Because of the unique sacramental importance of priests, Father Martin King has been asked to go places that other non-Catholic chaplains don’t usually go.

“If they’re in a war zone, you get helicoptered in to care for those people,” said Father King, pastor of St. Thomas More Parish in Southwest Portland. Catholic chaplains must be willing to go into areas that are remote and dangerous to get to those faithful who are in great need of sacramental care. Father King considers his deployment to Afghanistan to have been the most difficult, most dangerous but also most fulfilling of his experiences in the Air Force.

Father King enlisted in the Air Force in 1980. Ten years later, he transitioned to the reserves so that he could complete seminary studies.
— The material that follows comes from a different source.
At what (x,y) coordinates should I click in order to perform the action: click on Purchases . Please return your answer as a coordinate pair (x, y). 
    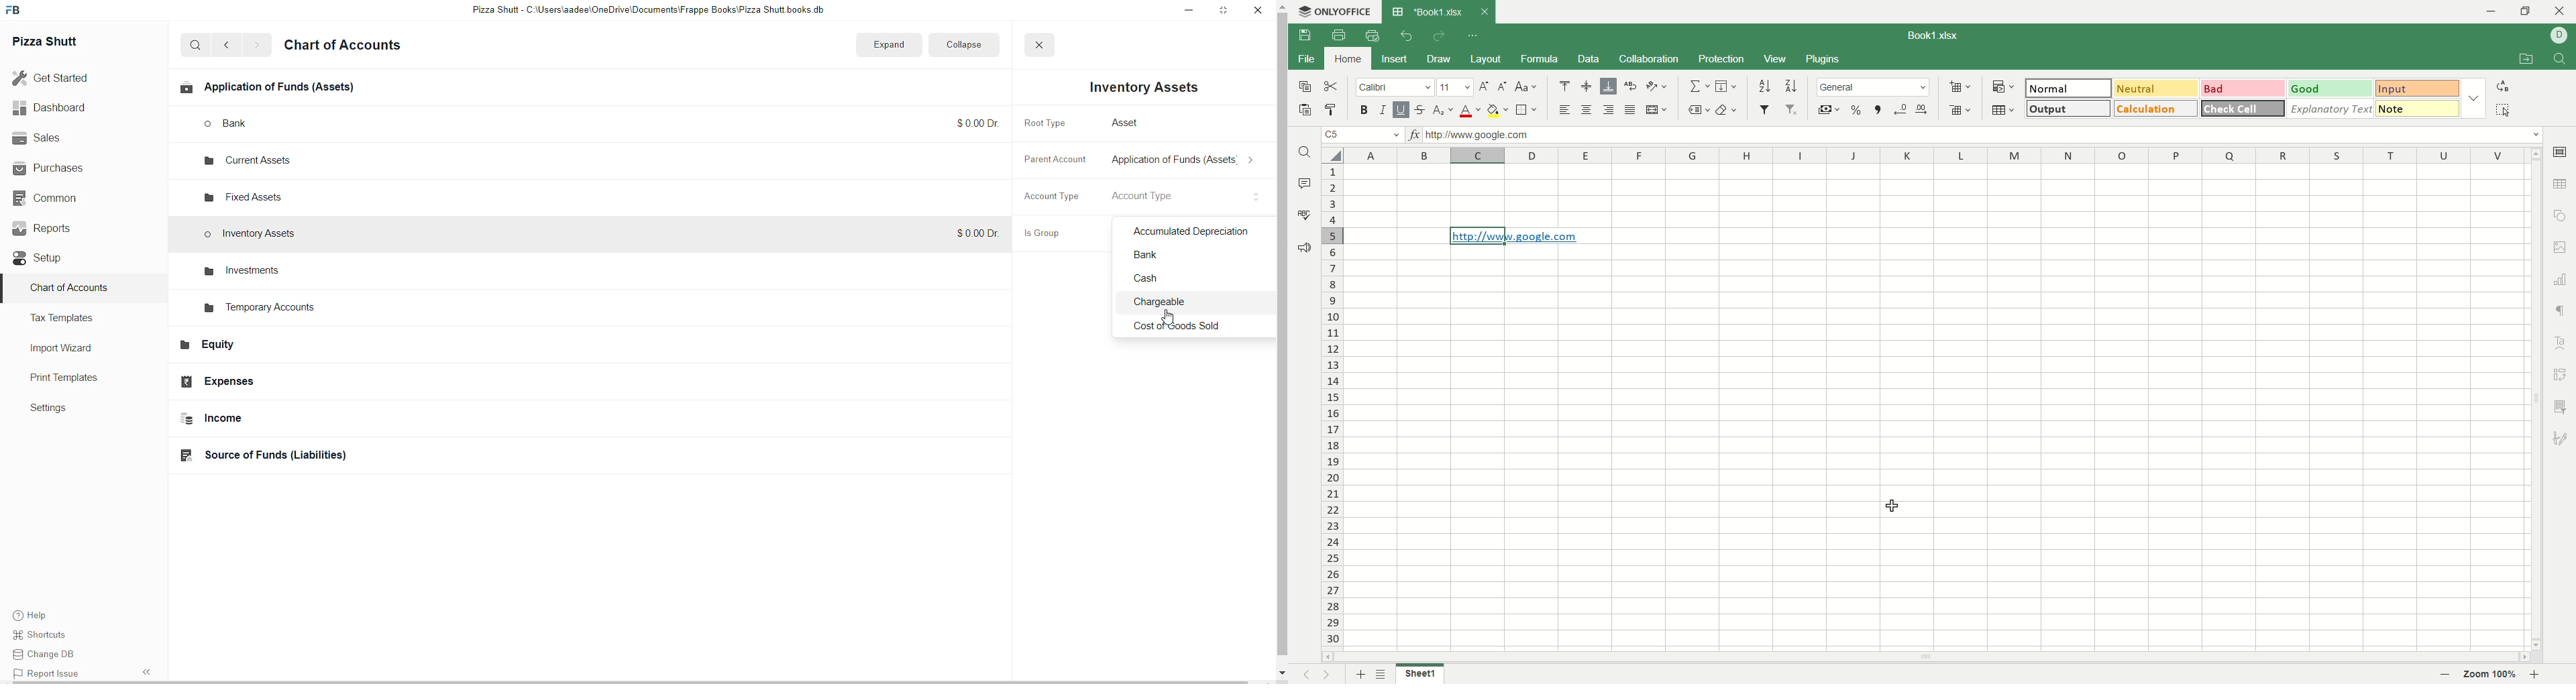
    Looking at the image, I should click on (56, 167).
He was ordained in 1996. He returned to active duty as an officer and as a chaplain soon after and retired from the Air Force as a major in 2015.

Catholic chaplains in the Air Force have a routine similar to a parish priest’s. Outside of sacramental obligations, Catholic chaplains, however, also provide pastoral care for those who are not Catholic. They provide counseling for anyone seeking help from a chaplain. And as the military is so diverse, those under the chaplain’s pastoral care will be from all different backgrounds and walks of life.

“Experiences you get as a chaplain, you’d never get as a priest because you’re exposed to so many different things,” said Father King.

Unlike most priests, military chaplains have to help personnel deal with family tragedies while the person is thousands of miles from home. They have to help personnel who are in constant danger. They have to help personnel from varying religious and ethnic backgrounds.

Then there’s the travel. Father King has been to places where the Catholic communities are older than the Roman church. He’s celebrated Mass on the banks of the Euphrates River. He’s stood a stones-throw from Daniel’s den. He’s been to Abraham’s childhood homeland.

“You get to experience the Catholic Christian faith or Christianity on a global level rather than on a local level,” said Father King.

During 34 years in the Air Force, Father King has been stationed throughout the world, ministering not just to members of the Air Force, but members of the Army, Navy and Marines, as well.

“You recognize on a global level the importance of your role as a priest and what you bring sacramentally and pastorally to people who recognize that without you, they have very little hope,” concluded Father King.




Military personnel serve either on active duty or reserve duty. The first is what most think of when they hear about the military. Active duty personnel work in the military full time, each and every day. Reserve personnel do not serve full time. Instead they spend one weekend a month and two weeks every year on duty. They are usually called up to serve in an active duty role at least once during their career.